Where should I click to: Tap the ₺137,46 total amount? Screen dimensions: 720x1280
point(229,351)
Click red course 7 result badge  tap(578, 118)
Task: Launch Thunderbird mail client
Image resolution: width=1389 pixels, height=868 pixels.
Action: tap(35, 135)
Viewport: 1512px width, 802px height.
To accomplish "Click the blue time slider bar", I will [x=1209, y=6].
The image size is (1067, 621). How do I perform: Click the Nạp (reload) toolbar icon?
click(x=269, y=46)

##########

● **What needs to be done**: The reply must hold exactly the lines from the one containing "Task: Launch Thunderbird mail client" to the last line of the entries, and nothing more.

● **Task answer**:
Task: Launch Thunderbird mail client
Image resolution: width=1389 pixels, height=868 pixels.
Action: tap(35, 135)
Viewport: 1512px width, 802px height.
To accomplish "Click the blue time slider bar", I will [x=1209, y=6].
The image size is (1067, 621). How do I perform: Click the Nạp (reload) toolbar icon?
click(x=269, y=46)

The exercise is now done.